[[ RECORDS SHOWN, beginning ]]

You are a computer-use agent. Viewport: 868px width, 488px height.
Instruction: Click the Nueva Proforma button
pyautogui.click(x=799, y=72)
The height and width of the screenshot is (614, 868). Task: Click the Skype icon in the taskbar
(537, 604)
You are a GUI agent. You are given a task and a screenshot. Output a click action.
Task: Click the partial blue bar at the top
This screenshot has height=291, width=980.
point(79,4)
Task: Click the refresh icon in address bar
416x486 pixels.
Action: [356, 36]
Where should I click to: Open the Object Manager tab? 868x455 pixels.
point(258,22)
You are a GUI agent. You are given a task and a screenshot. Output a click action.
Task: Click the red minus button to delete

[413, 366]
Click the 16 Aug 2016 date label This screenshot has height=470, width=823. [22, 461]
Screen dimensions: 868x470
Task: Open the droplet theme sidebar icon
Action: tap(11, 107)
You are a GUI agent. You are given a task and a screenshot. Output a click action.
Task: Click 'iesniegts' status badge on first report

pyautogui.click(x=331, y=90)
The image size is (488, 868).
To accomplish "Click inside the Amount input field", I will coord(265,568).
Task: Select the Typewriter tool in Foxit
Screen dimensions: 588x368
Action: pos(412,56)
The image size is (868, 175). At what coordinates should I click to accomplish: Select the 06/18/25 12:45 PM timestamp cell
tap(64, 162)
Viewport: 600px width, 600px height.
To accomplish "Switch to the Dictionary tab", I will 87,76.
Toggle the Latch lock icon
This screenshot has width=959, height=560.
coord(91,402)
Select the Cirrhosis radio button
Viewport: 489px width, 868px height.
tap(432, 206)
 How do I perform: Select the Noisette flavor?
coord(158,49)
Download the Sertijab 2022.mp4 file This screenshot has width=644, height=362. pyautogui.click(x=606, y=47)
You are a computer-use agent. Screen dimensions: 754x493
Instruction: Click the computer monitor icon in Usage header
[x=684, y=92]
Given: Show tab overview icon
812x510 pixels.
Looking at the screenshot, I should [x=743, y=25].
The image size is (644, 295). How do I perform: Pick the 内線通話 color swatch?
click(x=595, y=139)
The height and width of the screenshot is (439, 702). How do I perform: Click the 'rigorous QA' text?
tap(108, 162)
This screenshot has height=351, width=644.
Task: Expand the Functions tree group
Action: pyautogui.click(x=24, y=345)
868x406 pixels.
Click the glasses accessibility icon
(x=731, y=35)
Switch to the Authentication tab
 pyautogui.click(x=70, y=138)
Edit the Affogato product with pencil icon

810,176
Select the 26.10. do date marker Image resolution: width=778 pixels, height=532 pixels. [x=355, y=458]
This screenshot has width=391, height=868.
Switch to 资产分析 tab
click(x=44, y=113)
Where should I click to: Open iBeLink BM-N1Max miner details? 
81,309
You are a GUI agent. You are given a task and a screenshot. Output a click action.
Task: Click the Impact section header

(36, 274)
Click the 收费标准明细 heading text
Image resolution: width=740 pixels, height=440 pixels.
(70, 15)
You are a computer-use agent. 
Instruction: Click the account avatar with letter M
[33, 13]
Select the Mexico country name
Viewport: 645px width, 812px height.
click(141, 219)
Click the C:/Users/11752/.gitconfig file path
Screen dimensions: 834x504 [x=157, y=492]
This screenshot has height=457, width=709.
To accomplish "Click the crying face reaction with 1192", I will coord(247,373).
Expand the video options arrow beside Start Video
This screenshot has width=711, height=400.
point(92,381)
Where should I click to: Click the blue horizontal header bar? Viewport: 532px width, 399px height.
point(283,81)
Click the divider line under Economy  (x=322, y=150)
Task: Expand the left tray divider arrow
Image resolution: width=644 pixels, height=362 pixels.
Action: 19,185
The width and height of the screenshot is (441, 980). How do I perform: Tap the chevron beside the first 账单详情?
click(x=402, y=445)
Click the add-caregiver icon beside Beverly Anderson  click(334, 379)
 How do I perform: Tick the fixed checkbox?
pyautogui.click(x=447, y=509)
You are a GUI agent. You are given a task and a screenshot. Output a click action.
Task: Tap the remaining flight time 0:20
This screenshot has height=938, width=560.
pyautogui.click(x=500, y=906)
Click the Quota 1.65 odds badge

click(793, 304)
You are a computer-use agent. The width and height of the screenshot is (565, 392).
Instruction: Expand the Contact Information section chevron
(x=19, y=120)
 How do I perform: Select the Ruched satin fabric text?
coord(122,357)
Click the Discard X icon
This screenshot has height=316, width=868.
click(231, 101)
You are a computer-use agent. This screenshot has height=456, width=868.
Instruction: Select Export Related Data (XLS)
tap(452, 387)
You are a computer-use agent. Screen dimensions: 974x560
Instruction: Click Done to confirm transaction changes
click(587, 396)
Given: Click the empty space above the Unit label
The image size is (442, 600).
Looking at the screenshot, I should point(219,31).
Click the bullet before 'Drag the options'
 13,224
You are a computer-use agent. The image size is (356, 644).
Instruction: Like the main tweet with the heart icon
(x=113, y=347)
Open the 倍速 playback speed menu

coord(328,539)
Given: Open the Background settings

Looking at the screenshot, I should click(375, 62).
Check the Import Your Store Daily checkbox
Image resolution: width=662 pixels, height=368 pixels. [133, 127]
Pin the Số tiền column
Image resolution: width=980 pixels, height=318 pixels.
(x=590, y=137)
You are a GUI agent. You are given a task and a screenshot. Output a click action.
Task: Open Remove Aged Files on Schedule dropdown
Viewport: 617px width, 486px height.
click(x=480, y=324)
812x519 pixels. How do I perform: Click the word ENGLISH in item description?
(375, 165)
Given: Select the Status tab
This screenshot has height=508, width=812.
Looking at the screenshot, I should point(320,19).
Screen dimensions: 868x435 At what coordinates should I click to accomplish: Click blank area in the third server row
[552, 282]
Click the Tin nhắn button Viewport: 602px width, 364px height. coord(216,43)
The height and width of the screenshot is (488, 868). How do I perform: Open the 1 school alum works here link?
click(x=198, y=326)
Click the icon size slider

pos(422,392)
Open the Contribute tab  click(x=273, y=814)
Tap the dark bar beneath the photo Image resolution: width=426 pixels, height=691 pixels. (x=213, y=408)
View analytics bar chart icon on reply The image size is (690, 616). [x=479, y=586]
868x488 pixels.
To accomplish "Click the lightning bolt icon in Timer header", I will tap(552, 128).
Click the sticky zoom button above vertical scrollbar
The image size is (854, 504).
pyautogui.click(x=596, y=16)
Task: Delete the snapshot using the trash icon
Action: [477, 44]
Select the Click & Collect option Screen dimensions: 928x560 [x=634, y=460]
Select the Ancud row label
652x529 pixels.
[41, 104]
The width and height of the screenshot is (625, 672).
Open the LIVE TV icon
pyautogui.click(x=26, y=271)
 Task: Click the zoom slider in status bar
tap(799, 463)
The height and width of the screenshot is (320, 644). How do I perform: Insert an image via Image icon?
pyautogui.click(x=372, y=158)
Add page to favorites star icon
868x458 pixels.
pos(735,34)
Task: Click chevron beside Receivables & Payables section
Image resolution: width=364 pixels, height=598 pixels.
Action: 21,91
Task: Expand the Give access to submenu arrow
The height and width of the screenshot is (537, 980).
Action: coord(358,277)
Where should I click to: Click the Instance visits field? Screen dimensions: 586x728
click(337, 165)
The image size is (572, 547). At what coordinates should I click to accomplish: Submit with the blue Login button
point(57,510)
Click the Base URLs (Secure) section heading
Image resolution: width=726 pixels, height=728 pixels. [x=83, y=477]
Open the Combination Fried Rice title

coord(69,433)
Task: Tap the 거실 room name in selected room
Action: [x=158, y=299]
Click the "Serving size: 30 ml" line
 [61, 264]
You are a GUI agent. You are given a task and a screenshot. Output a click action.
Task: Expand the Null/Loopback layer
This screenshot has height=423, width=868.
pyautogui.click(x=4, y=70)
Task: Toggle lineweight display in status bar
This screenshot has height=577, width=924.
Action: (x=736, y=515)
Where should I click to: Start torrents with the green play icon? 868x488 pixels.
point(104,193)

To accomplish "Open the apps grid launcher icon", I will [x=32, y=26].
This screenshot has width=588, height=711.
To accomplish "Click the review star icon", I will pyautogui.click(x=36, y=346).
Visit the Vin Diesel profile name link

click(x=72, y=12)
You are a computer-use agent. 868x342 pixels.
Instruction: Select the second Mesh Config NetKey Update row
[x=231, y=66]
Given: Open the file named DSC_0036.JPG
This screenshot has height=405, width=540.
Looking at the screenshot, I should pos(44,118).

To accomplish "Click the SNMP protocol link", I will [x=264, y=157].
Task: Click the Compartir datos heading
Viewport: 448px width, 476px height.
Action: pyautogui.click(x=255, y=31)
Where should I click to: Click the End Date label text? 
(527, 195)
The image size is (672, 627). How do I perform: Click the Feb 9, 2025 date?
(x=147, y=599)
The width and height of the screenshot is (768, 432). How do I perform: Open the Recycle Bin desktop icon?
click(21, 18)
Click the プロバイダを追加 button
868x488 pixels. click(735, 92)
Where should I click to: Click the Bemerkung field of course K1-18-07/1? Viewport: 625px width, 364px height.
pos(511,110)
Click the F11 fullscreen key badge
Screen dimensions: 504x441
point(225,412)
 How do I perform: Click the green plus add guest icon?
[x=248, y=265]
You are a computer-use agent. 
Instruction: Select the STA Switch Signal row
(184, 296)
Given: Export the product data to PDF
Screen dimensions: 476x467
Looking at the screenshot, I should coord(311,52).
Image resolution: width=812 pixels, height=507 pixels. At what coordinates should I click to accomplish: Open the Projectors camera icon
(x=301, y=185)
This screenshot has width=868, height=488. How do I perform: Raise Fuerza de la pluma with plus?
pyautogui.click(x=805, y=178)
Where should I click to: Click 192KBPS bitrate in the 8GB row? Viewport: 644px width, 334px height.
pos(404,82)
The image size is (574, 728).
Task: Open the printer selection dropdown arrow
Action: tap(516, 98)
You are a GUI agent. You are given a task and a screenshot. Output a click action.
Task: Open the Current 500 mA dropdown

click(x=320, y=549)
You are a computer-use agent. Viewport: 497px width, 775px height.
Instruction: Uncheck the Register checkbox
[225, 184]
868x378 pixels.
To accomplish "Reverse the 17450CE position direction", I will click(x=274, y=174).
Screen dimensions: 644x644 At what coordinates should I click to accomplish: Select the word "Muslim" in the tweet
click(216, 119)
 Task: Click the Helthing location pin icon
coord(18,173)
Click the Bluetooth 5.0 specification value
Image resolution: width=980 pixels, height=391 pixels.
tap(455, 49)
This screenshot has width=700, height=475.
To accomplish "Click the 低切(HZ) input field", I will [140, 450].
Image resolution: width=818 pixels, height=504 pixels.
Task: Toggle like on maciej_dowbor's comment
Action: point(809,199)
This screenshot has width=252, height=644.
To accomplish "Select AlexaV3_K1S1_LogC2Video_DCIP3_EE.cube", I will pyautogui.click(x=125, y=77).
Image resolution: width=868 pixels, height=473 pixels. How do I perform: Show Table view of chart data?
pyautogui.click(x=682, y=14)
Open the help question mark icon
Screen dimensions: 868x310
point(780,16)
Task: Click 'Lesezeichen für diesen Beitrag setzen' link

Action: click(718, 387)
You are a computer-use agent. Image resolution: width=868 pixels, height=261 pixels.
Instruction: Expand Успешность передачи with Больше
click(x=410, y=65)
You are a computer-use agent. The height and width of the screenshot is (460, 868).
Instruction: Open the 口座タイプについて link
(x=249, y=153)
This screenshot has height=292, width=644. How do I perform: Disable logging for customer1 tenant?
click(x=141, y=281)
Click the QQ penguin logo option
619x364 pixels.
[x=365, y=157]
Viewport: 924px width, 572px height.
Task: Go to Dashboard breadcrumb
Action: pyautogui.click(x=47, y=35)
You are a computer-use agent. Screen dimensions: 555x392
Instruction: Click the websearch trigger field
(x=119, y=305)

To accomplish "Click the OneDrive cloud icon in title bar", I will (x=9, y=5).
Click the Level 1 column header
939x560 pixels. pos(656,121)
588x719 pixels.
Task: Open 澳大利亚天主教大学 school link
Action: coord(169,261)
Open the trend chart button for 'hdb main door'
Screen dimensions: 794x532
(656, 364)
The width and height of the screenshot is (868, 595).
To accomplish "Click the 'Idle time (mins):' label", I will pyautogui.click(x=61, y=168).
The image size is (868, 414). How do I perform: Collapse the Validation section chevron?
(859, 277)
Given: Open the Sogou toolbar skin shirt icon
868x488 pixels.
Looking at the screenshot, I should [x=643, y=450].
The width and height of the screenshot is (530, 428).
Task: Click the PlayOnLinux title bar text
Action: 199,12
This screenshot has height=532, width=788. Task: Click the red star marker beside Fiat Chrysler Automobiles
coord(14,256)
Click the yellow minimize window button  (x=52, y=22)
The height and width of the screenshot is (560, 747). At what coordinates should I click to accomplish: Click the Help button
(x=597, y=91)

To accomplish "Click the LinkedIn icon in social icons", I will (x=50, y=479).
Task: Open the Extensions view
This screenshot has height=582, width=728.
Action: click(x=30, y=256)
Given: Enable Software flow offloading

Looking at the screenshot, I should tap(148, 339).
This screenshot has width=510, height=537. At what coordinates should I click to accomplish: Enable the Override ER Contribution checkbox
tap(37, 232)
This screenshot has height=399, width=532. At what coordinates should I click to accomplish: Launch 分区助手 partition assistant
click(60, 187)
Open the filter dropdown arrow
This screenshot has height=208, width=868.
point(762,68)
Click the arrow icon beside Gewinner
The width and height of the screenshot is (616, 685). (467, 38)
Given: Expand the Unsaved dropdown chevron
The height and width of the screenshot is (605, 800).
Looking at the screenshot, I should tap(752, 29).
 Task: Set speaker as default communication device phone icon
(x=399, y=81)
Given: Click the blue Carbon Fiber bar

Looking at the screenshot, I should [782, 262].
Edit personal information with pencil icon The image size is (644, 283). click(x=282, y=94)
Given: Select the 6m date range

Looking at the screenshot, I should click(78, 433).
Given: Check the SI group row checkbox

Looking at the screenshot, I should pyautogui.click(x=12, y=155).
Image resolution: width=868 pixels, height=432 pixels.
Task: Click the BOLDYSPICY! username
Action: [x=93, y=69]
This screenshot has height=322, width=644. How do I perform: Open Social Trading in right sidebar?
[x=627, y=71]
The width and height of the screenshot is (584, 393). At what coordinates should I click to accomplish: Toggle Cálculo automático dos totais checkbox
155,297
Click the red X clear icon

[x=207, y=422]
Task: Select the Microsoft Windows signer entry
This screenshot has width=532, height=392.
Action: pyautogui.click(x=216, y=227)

[[ RECORDS SHOWN, end ]]

■ **EXERCISE**
Reproduce every line above containing "divider".

■ **RESULT**
Click the divider line under Economy  (x=322, y=150)
Task: Expand the left tray divider arrow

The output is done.